WORK REQUIRED:
Please say whether each statement agrees with the text on white-box testing, answering yes or no and quoting the deciding words: 1. Branch coverage is the fraction of branches run by at least one test. 2. Dropping the two premium-title cases leaves four of five branches covered. 3. The black-box tests were derived from the implementation.

GIVEN TEXT:

▶

Partitioning the input tells you which situations to feed a function; partitioning the output tells you which kinds of answer to confirm it can produce. A function with a structured result needs both, because either partitioning alone can leave a whole category of behaviour untested.

White-Box Testing

The techniques so far are all forms of black-box testing: every test was derived from the specification, with the implementation treated as a box we cannot see into. Black-box tests check that a function does what it promises. Once an implementation exists, we can also open the box.

White-box testing takes this complementary view. We read the code and ask a different question: do our tests exercise what was written? Reading reveals the code's branches, and each branch is a place a fault can hide untested. The decisions in playableTitles all live in its helper, canPlay, so that is where we look:

typescript
function canPlay(viewer: Viewer, title: Title): boolean {
    if (title.published === false) {
        return false;            // branch 1: not live yet
    }
    if (title.regions.includes(viewer.region) === false) {
        return false;            // branch 2: not licensed in region
    }
    if (title.tier === "premium") {
        if (viewer.plan === "premium") {
            return true;         // branch 3: premium title, premium viewer
        }
        return false;            // branch 4: premium title, free viewer
    }
    return true;                 // branch 5: free title, allowed
}

Each branch needs a (viewer, title) pair that reaches it:

typescript
const free: Viewer = { id: "v1", plan: "free", region: "CA" };
const premium: Viewer = { id: "v2", plan: "premium", region: "CA" };

expect(canPlay(free, { id: "x", published: false, tier: "free", regions: ["CA"] })).to.be.false;     // branch 1
expect(canPlay(free, { id: "x", published: true, tier: "free", regions: ["US"] })).to.be.false;      // branch 2
expect(canPlay(premium, { id: "x", published: true, tier: "premium", regions: ["CA"] })).to.be.true; // branch 3
expect(canPlay(free, { id: "x", published: true, tier: "premium", regions: ["CA"] })).to.be.false;   // branch 4
expect(canPlay(free, { id: "x", published: true, tier: "free", regions: ["CA"] })).to.be.true;       // branch 5

With those five cases every branch runs at least once, so no part of canPlay executes only when no test is watching.

Code Coverage

Code coverage makes the white-box question measurable: how much of the code does the suite execute? The most practical form is branch coverage, the fraction of branches run by at least one test. The five cases above execute all five branches of canPlay, for 100% branch coverage. Drop the two premium-title cases and coverage falls to three of five branches, with a report pointing at the exact lines no test reaches. That is what coverage is for: it finds the parts of your code the suite silently ignores.

◀

INFORMATION SUPPLIED:
▶

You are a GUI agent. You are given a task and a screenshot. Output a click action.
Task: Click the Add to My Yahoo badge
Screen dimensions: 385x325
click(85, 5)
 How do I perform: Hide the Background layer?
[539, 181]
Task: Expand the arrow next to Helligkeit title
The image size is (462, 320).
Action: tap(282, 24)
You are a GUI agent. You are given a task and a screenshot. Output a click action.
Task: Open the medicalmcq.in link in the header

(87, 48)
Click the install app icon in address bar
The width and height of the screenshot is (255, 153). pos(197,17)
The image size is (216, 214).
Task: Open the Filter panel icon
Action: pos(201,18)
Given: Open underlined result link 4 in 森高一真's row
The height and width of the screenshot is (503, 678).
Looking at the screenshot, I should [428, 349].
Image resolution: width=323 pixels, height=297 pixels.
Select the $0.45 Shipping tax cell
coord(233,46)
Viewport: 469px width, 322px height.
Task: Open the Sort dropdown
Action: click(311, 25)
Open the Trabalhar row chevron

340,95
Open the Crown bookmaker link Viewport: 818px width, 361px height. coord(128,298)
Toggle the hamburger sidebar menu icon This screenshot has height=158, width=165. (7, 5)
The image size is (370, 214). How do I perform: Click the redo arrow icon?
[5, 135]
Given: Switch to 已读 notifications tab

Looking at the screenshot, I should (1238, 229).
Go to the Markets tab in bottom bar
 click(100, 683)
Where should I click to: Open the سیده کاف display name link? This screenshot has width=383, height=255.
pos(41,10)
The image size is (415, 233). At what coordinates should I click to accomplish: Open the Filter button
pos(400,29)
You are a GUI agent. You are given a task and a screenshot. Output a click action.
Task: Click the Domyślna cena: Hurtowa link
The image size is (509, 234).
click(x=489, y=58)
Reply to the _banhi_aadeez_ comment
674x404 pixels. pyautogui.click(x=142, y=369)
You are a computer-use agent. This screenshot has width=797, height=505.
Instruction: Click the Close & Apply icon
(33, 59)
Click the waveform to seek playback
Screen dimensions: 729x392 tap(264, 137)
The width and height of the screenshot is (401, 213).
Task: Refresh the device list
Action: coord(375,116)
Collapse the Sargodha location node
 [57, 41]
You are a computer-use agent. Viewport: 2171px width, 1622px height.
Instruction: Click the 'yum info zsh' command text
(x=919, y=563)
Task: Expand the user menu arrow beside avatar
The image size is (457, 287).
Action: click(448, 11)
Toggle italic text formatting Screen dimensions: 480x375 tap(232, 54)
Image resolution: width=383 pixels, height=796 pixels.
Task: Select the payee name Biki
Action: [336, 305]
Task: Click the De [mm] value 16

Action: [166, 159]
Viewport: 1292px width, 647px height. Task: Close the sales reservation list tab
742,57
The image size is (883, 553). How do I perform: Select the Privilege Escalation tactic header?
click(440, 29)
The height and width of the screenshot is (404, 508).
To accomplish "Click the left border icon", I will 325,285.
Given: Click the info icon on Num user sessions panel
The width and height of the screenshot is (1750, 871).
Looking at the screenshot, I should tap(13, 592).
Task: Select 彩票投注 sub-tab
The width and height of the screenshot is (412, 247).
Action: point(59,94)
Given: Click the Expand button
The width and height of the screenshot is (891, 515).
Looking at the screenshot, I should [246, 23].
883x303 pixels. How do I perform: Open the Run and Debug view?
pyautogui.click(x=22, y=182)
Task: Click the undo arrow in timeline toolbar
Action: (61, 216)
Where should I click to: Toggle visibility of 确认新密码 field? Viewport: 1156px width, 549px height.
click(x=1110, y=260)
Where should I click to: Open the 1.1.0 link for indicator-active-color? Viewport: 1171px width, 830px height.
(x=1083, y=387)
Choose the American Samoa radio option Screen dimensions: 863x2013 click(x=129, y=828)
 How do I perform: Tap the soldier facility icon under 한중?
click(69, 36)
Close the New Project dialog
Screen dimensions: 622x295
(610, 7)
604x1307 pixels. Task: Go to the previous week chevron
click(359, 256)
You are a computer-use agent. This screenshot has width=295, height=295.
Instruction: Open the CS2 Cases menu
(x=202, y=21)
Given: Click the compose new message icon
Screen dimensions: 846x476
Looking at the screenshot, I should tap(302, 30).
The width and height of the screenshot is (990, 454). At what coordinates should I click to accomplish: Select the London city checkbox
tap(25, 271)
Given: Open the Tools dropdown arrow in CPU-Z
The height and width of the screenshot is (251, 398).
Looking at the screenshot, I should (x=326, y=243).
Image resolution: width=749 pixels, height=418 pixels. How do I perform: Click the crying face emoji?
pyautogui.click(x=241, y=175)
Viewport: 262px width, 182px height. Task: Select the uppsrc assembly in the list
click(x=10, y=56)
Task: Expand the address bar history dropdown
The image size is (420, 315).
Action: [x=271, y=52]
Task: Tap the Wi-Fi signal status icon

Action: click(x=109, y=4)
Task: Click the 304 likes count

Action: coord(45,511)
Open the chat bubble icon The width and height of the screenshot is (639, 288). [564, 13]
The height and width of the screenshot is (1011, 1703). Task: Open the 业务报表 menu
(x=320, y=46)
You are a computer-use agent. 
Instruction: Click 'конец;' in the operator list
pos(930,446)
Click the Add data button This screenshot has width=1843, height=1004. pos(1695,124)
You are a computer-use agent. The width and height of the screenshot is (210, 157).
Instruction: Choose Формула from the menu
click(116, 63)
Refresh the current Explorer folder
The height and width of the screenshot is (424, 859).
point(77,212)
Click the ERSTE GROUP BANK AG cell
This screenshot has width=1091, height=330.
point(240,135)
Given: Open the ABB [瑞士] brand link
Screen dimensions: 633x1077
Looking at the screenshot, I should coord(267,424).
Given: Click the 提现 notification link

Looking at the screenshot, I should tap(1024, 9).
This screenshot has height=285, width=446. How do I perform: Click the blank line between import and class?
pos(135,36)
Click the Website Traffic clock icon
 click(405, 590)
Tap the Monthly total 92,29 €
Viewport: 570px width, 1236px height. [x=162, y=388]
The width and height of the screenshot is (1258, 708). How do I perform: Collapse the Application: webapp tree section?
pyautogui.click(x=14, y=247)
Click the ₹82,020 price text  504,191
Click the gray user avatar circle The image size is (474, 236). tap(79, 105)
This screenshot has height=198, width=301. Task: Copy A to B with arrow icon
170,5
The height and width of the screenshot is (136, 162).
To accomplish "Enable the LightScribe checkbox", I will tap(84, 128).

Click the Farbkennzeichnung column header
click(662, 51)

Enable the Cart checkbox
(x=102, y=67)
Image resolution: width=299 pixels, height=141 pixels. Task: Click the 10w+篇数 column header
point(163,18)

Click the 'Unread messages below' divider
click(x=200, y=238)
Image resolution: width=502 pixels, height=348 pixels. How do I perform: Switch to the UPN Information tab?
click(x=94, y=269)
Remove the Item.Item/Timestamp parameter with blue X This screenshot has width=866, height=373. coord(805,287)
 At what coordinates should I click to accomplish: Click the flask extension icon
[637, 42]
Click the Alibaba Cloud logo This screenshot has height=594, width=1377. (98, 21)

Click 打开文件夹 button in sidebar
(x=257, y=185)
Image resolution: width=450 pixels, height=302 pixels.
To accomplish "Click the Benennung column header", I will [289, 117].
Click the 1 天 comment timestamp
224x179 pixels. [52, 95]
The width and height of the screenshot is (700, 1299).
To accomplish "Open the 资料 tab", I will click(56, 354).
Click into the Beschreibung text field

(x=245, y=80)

◀

CORRECT ANSWER:
1. Yes: "the fraction of branches run by at least one test"
2. No: "coverage falls to three of five branches"
3. No: "every test was derived from the specification, with the implementation treated as a box we cannot see into"